Traditionally seen as the champion of South Africa's black majority, the ANC can virtually ignore arguments over policy and appeal directly to voters who remain grateful for its leading role in the struggle against white rule, analysts say.
It dismissed a request from Leon for a public debate, saying the president "had better tasks to attend to".
"The state of the opposition is fragmented...there is a lack of strategy, they just seem obsessed with trying to trip up the ANC monolith," said Judith February, a political analyst with the independent pressure group, the Institute for Democracy in South Africa (Idasa).
Opposition parties are embroiled in coalitions and defections.
Of the four largest opposition groups which fought the 1999 election, the New National Party has since formed an alliance with the ANC, and United Democratic Movement members of parliament have flocked to the ANC in droves.
Leon hopes April will be a watershed election, and a move to a "normal" multi-party democracy with a strong alternative challenge for government.
"If we don't do it in this election ... then without in any way being ultra-pessimistic or anything, you have to ask yourself what is the state of multi-party democracy in South Africa 10 years after apartheid," Leon told Reuters.
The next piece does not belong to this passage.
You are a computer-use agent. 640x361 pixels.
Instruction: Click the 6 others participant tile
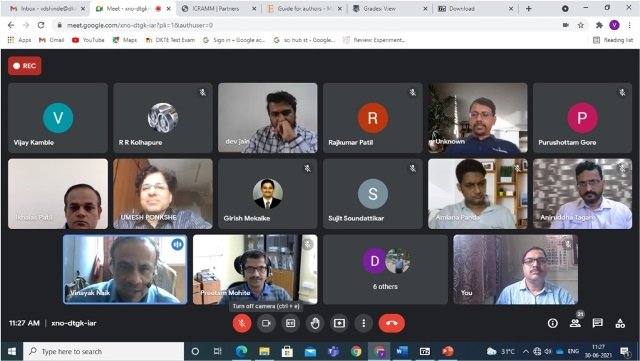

Opposition parties were being "swallowed up by a gargantuan ANC," he said.
The prospects of change seem dim as the DA continues -- despite an effort to increase colored and black candidates for the election -- to draw the bulk of its support from white voters who account for less than 10 percent of the 45 million population.
There is also a perception that it remains a white party, led by Leon -- a feisty white lawyer who wastes no chance to savage Mbeki and his government.
The ANC now holds 268 of the 400 parliamentary seats up for grabs, thanks to defections from the opposition, and controls all provinces, except KwaZulu-Natal.
The NNP, which won seven percent of national vote in 1999, linked up with the DA with great fanfare in 2000.
The union did not last long, though, and the NNP -- the successor to the former apartheid government nationalists -- shifted to the ANC camp.
The move handed the ANC power in the Western Cape, but Mbeki's party now wants to win the country's second richest province on its own in the coming poll -- leaving doubt as to where its junior partner will fit in after April.
The UDM has been a shell of its former self since it lost more than half of its 14 parliamentary seats to the ANC.
Political tensions are highest between the ANC and the Inkatha Freedom Party (IFP), which has effectively abandoned its cooperation pact with the ruling party to work in a "coalition of change" with the DA.
The relationship between the Zulu-dominated IFP and ANC withered when legislation in 2003 helped the ANC come within a whisker of ousting the IFP from its main political power base of KwaZulu-Natal.
IFP head Mangosuthu Buthelezi says he is not likely to continue to serve as Home Affairs minister, or in any other capacity, in Mbeki's new cabinet.
The rift has raised fears of possible violence in the province which was at the centre of fighting between ANC and IFP supporters that killed some 20,000 people there and elsewhere in the decade before the 1994 poll.
The IFP, which won 34 seats in the 1999 election, is seen increasingly as a regional force and presents no threat to the ANC nationally.
Professor Hennie Kotze of the University of Stellenbosch's Centre for International and Comparative Politics said if voter turnout is high the ANC should win at least a two-thirds majority -- retaining the right to amend the constitution.
"Overall, it is not a very optimistic picture for opposition politics."
He said traditional ANC voters did not like western-style "confrontational" politics, preferring consensus, which left the DA with little hope of considerably expanding its support.